WHAT YOU WILL DO = All lines in the records below with the word "agent" must be returned.

PROVIDED RECORDS =

-- Opening Marker --

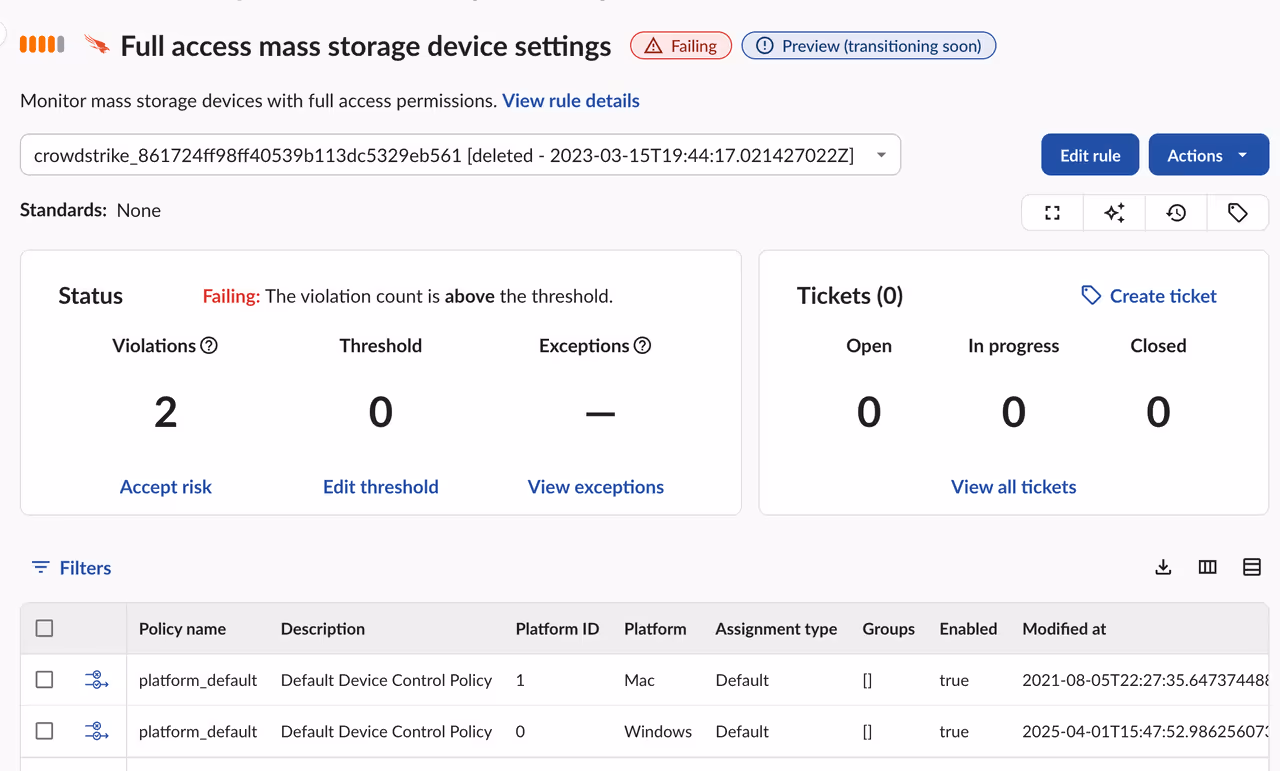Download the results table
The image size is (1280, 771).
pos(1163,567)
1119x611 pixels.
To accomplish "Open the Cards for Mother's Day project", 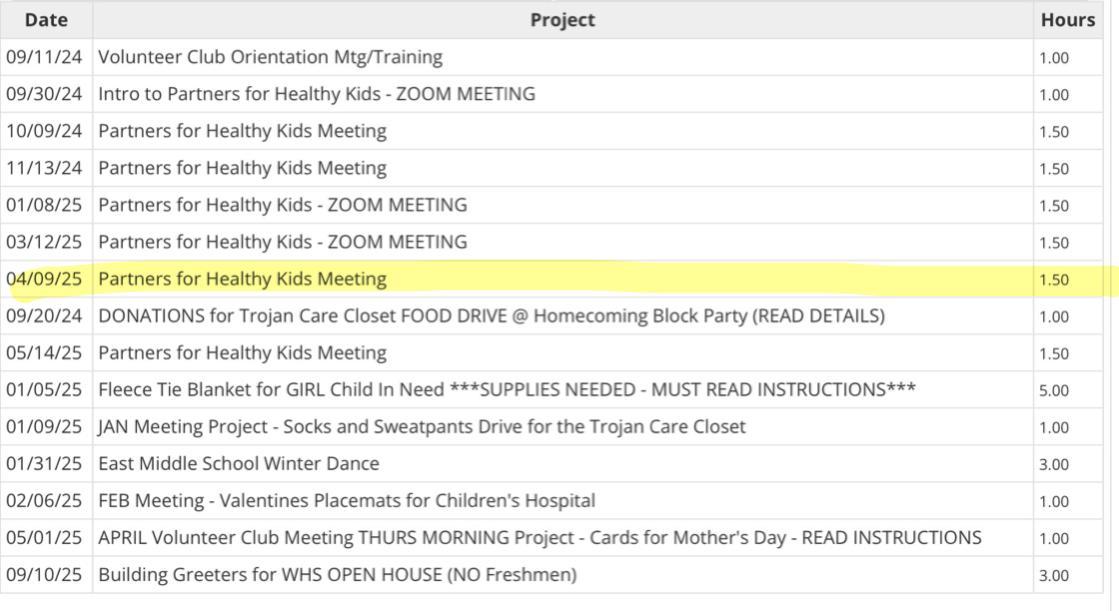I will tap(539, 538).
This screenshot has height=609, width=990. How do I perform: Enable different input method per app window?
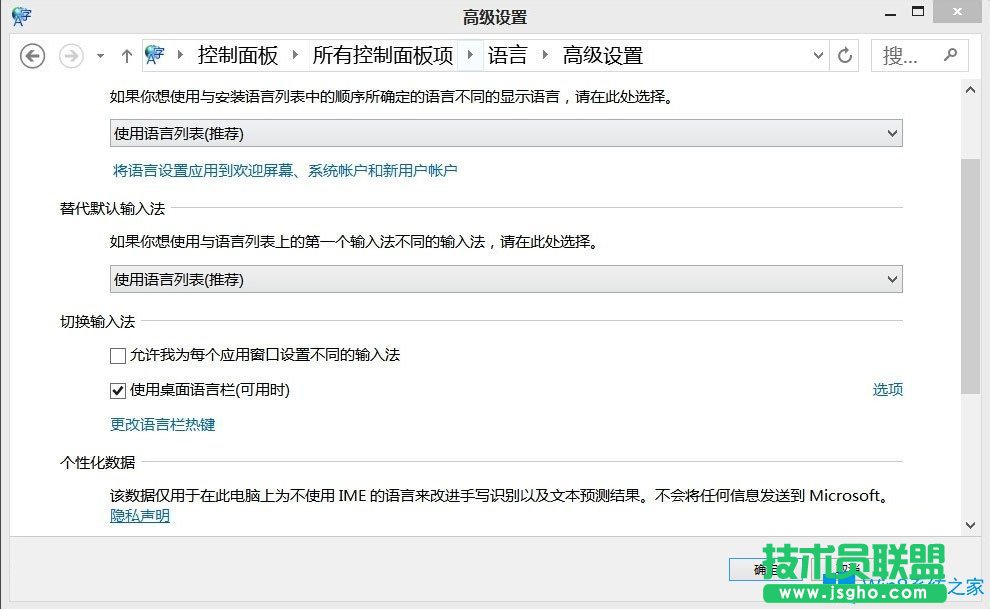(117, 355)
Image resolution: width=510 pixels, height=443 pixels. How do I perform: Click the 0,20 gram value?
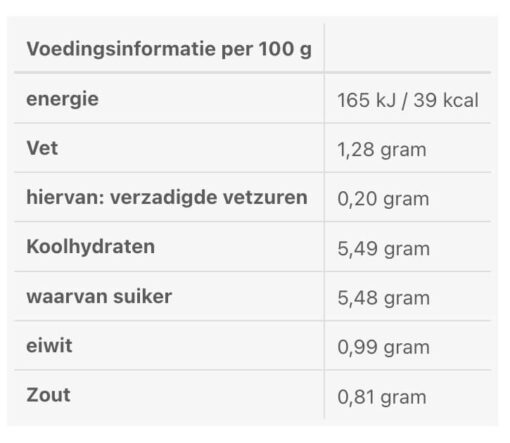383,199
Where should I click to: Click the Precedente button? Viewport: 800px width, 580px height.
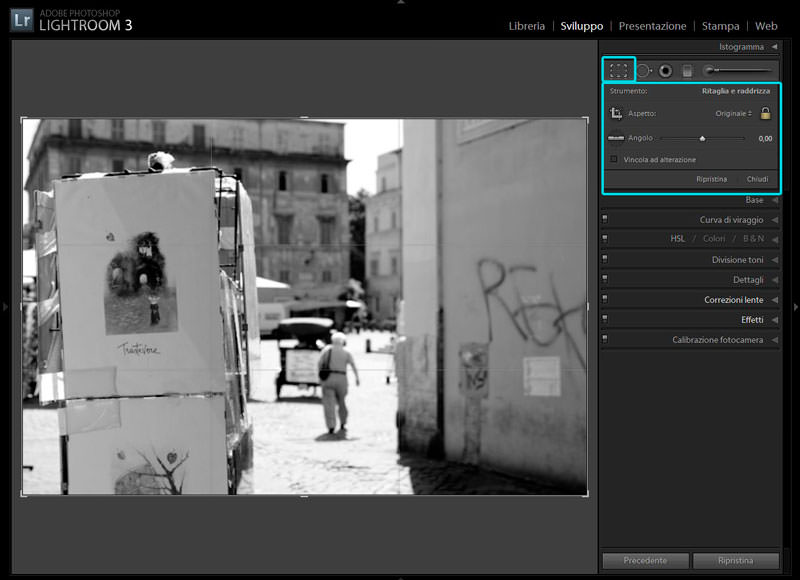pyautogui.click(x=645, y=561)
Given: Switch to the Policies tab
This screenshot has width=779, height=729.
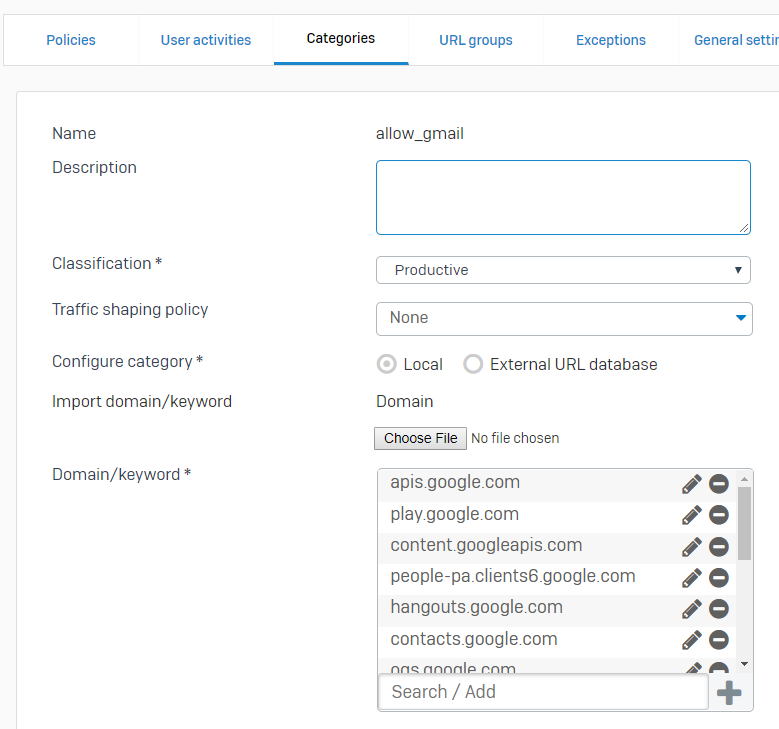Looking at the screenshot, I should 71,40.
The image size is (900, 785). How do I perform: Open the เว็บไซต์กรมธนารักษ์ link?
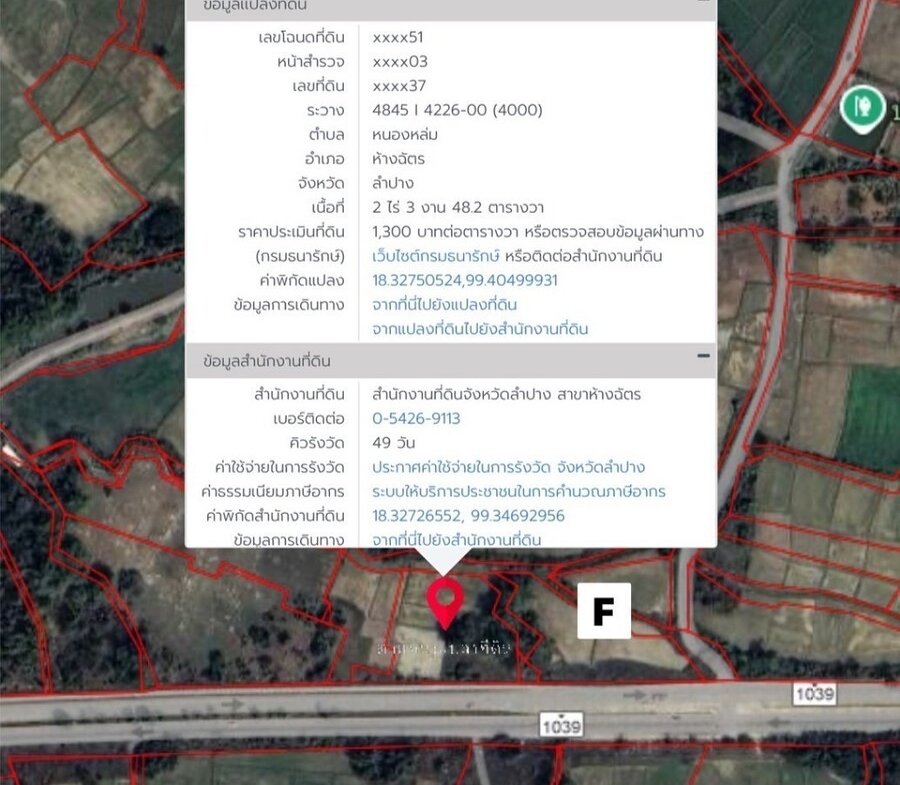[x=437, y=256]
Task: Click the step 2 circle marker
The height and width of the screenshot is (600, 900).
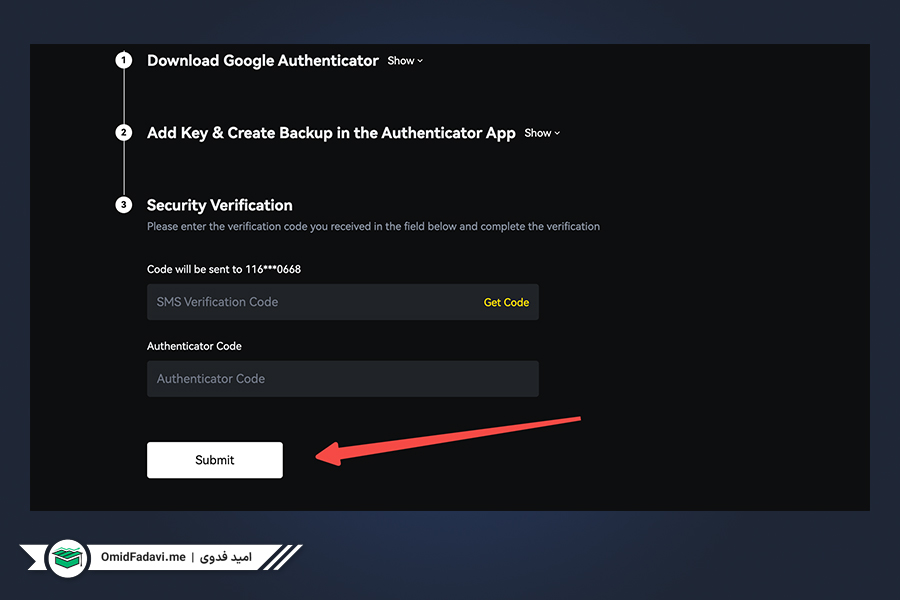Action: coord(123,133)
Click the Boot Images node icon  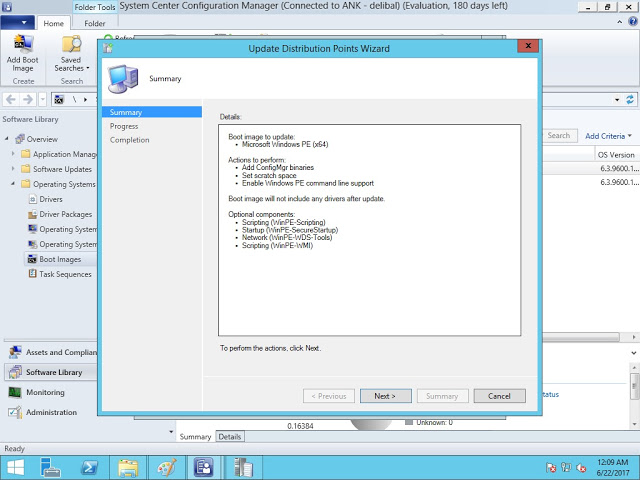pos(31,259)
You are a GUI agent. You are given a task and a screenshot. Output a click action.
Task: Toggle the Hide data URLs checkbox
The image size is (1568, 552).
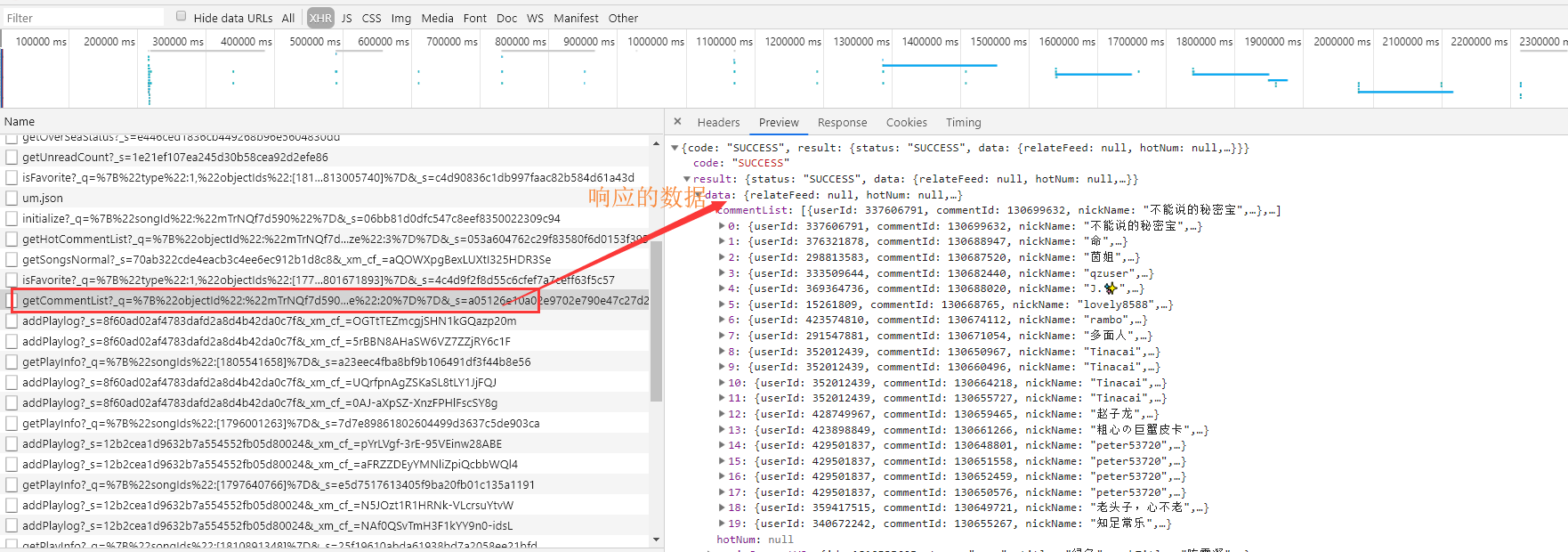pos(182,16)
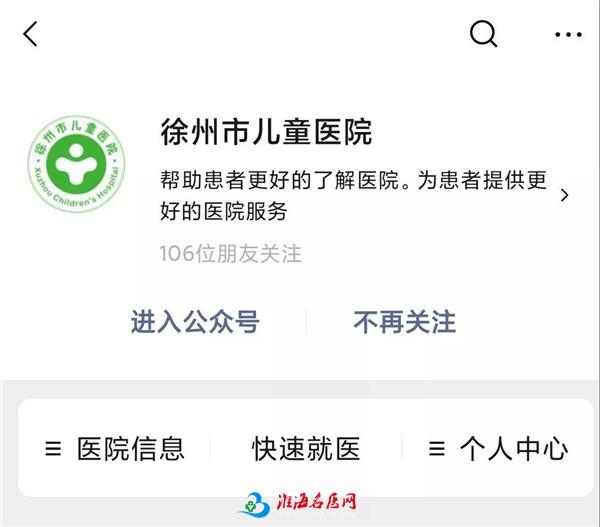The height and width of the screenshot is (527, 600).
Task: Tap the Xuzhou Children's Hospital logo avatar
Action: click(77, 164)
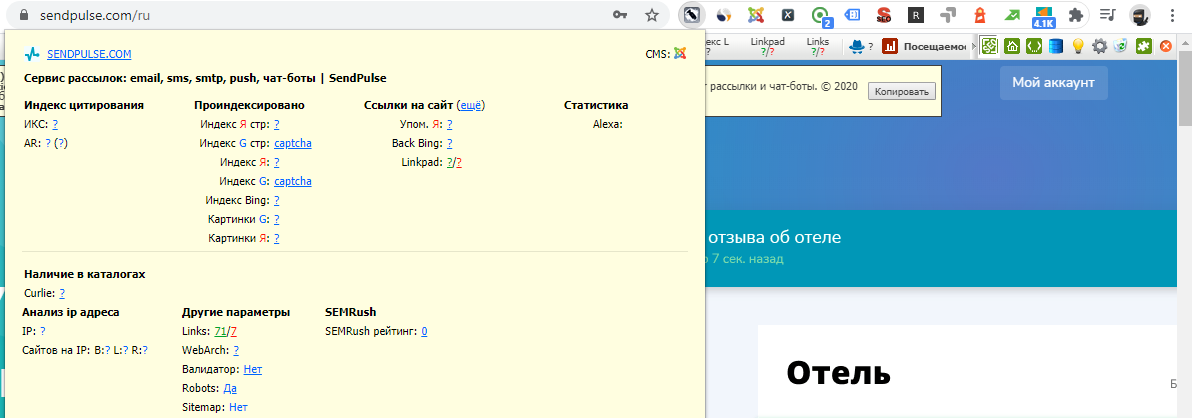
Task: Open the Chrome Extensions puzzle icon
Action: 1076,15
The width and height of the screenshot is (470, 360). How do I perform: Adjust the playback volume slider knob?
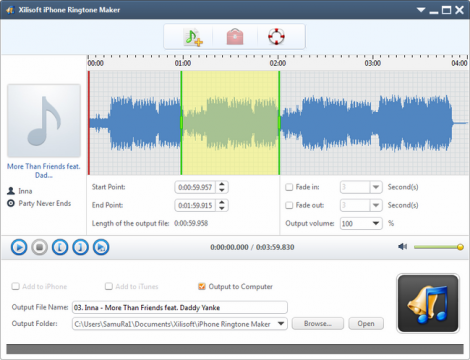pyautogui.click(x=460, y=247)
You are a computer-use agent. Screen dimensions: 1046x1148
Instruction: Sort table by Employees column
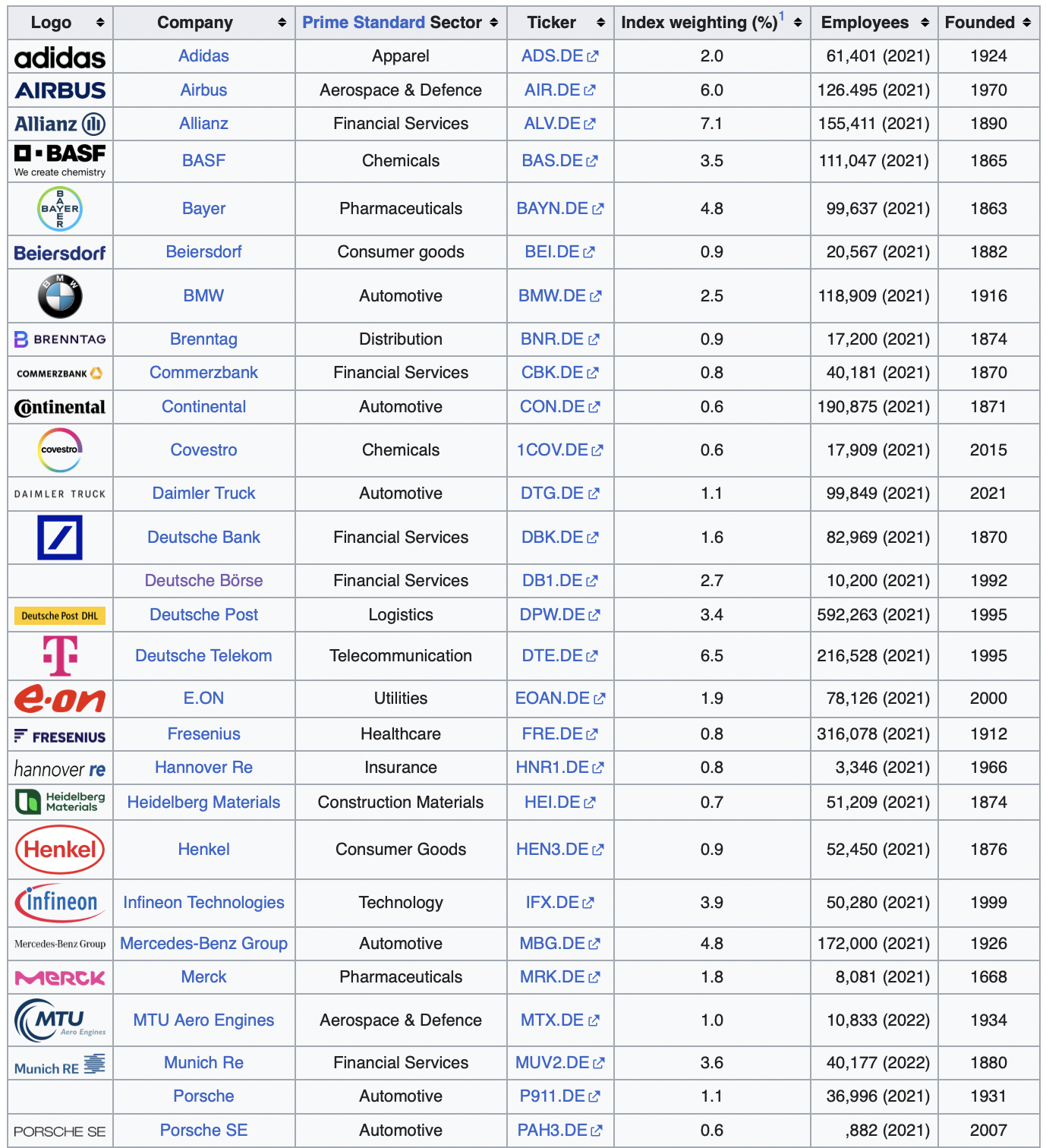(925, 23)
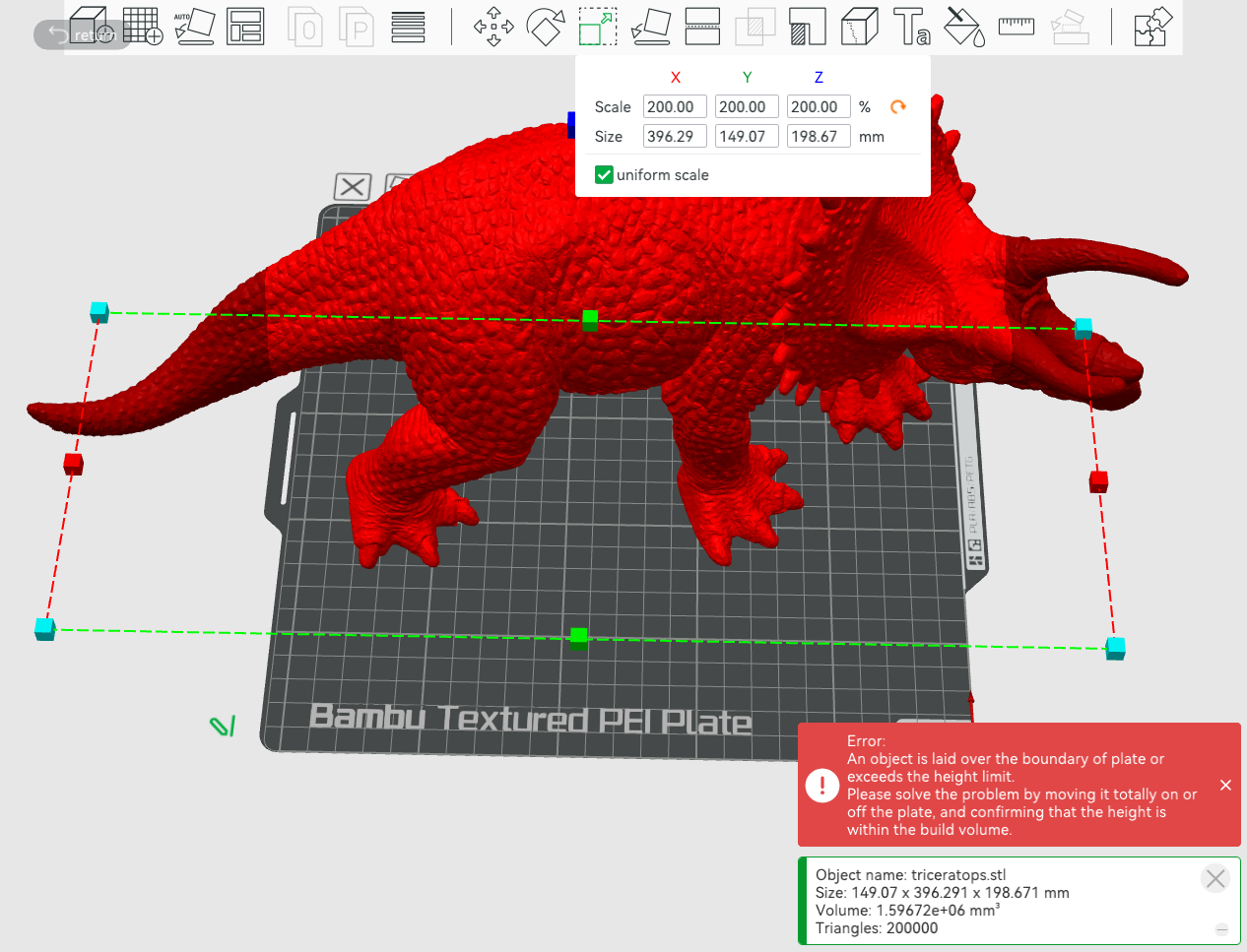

-- Closing Marker --

ANSWER =
You are a GUI agent. You are given a task and a screenshot. Output a click action.
You are a computer-use agent. Screen dimensions: 1046x1148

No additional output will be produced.